WORK TO BE COMPLETED: Every entry must be transcribed exactly as written.

[Stored records]
=====

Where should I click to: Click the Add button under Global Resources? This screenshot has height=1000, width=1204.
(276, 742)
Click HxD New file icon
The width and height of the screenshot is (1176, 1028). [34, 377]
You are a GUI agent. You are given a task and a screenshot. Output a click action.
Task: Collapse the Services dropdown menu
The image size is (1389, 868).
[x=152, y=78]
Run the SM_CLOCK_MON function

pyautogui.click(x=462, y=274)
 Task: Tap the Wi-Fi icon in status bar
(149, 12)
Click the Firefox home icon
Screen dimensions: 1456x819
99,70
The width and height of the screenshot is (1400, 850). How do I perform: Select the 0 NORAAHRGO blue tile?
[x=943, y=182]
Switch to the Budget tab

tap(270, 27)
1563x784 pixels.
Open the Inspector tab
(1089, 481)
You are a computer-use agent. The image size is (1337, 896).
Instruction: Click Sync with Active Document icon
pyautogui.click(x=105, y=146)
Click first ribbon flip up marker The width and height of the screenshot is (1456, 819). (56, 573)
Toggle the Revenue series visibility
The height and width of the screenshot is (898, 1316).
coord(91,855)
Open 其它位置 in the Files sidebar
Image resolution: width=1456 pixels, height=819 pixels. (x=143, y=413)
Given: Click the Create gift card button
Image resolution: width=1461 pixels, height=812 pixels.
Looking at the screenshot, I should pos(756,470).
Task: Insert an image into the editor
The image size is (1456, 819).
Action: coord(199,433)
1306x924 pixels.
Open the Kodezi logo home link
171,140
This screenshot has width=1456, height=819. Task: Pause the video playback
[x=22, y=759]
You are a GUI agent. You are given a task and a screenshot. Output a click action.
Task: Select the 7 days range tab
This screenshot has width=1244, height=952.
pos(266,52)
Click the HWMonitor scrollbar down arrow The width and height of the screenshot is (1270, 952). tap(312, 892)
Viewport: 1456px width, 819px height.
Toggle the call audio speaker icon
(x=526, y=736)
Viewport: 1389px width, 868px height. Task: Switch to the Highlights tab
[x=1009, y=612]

=====

TASK OUTPUT:
Where should I click to: Click the Add button under Global Resources? This screenshot has height=1000, width=1204.
(276, 742)
Click HxD New file icon
The width and height of the screenshot is (1176, 1028). [34, 377]
You are a GUI agent. You are given a task and a screenshot. Output a click action.
Task: Collapse the Services dropdown menu
The image size is (1389, 868).
[x=152, y=78]
Run the SM_CLOCK_MON function

pyautogui.click(x=462, y=274)
 Task: Tap the Wi-Fi icon in status bar
(149, 12)
Click the Firefox home icon
Screen dimensions: 1456x819
99,70
The width and height of the screenshot is (1400, 850). How do I perform: Select the 0 NORAAHRGO blue tile?
[x=943, y=182]
Switch to the Budget tab

tap(270, 27)
1563x784 pixels.
Open the Inspector tab
(1089, 481)
You are a computer-use agent. The image size is (1337, 896).
Instruction: Click Sync with Active Document icon
pyautogui.click(x=105, y=146)
Click first ribbon flip up marker The width and height of the screenshot is (1456, 819). (56, 573)
Toggle the Revenue series visibility
The height and width of the screenshot is (898, 1316).
coord(91,855)
Open 其它位置 in the Files sidebar
Image resolution: width=1456 pixels, height=819 pixels. (x=143, y=413)
Given: Click the Create gift card button
Image resolution: width=1461 pixels, height=812 pixels.
Looking at the screenshot, I should pos(756,470).
Task: Insert an image into the editor
The image size is (1456, 819).
Action: coord(199,433)
1306x924 pixels.
Open the Kodezi logo home link
171,140
This screenshot has width=1456, height=819. Task: Pause the video playback
[x=22, y=759]
You are a GUI agent. You are given a task and a screenshot. Output a click action.
Task: Select the 7 days range tab
This screenshot has width=1244, height=952.
pos(266,52)
Click the HWMonitor scrollbar down arrow The width and height of the screenshot is (1270, 952). tap(312, 892)
Viewport: 1456px width, 819px height.
Toggle the call audio speaker icon
(x=526, y=736)
Viewport: 1389px width, 868px height. Task: Switch to the Highlights tab
[x=1009, y=612]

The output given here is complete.